The company has taken steps to limit potential regurgitation issues, including shutting down a real-time news content feature in ChatGPT last year after learning that the output was too similar to the sources it was trained on. The firm insists that memorization goes against the intent of its technology to apply learned knowledge to novel situations.
New Legislation Could Impact OpenAI’s Ability to Train New Models
Lawsuits are just one element of the heated debates around how AI companies obtain their training data. Most have relied heavily on an interpretation of US copyright fair use doctrines that deem ingesting publicly available online material for the purpose of machine learning as permissible, even without licenses.
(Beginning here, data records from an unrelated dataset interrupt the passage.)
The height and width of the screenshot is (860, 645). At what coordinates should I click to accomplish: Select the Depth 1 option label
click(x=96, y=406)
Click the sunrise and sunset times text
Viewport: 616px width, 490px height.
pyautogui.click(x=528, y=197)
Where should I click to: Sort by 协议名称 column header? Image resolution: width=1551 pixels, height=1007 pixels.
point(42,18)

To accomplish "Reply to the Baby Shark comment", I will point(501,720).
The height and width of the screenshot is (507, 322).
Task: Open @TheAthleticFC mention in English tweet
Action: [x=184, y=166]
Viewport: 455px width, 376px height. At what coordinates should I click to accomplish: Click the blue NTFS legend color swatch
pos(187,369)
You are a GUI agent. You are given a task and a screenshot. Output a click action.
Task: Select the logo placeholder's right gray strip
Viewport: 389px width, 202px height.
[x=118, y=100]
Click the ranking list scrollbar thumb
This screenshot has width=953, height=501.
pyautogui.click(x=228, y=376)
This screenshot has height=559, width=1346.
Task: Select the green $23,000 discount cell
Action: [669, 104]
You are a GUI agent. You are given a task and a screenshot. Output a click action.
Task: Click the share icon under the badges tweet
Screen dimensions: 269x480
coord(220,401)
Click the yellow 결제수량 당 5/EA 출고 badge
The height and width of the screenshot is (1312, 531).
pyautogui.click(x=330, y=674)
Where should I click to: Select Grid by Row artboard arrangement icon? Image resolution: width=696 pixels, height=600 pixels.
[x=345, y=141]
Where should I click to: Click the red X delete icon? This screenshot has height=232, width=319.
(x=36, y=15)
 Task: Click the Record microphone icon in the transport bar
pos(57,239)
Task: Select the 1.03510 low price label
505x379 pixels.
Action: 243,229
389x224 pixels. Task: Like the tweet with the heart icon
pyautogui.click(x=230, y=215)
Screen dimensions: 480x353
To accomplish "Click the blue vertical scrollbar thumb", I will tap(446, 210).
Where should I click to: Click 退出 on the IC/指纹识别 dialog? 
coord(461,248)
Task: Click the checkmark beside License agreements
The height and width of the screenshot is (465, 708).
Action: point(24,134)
This approach faces increasing scrutiny from creators and intellectual property owners who argue that their works are being exploited for commercial gain without compensation or consent. OpenAI whistleblowers have even questioned if unaccredited appropriation meets ethical AI principles around consent and justice.
In response, major AI firms have started pursuing licensing deals to supplement their training data, though the costs remain largely opaque. The Information reported in January that OpenAI offered publishers between $1 to $5 million per year while Apple made pitches to media outlets for around $50 million over several years.
Striking partnerships lend credibility and PR value, but total payouts could quickly skyrocket if deals proliferate across industries encompassing books, music, TV, movies, and other copyrighted works used to feed these insatiable AI models. This raises concerns about erecting barriers to entry for smaller players and academics who are unable to afford similar arrangements.
OpenAI could actually end up better off in the long run if it loses its copyright lawsuits. It would certainly be hurt in the short term as it would likely be hit with a fine, and it might have to pause the use of its advanced models that were trained on copyrighted material. However, OpenAI already has a large catalogue of valuable licensing deals that could put it ahead of the game in training the next batch of AI models.
Smaller companies would likely get priced out with this precedent, allowing companies like OpenAI and Google, which have access to large amounts of content already, to thrive with diminished competition.
There are proposals for “safe harbor” regulations to permit AI training across copyrighted works without licensing fees, though opposition remains from creative industries fearing further disruption to their business models. The European Union’s newly approved AI Act just enshrined transparency requirements for models trained on copyrighted data but it’s the first and only major active AI legislation in the world.
OpenAI Justifies the Use of Copyrighted Materials by Comparing it to Human Education
As OpenAI proclaims its publishing partnerships as mutually beneficial collaborations promoting quality journalism, the ethical debate continues over how to ensure an equitable AI ecosystem. The company maintains that its intent is simply to enable its systems to better comprehend and analyze the world’s information for the benefit of users.
“Just as humans obtain a broad education to learn how to solve new problems, we want our AI models to observe the range of the world’s information, including from every language, culture, and industry.”, OpenAI stated to justify its activities and practices.
With deals like those announced yesterday, major publishers appear willing to embrace that vision and work within the AI paradigm, seeking a sustainable path alongside the rapidly advancing technology.
However, a myriad of challenges continues to plague the advancement of AI to new levels of knowledge due to the increasing number of publishers who are actively refusing to go along. This could ultimately force a reckoning over AI’s relationship with intellectual property and open access to data.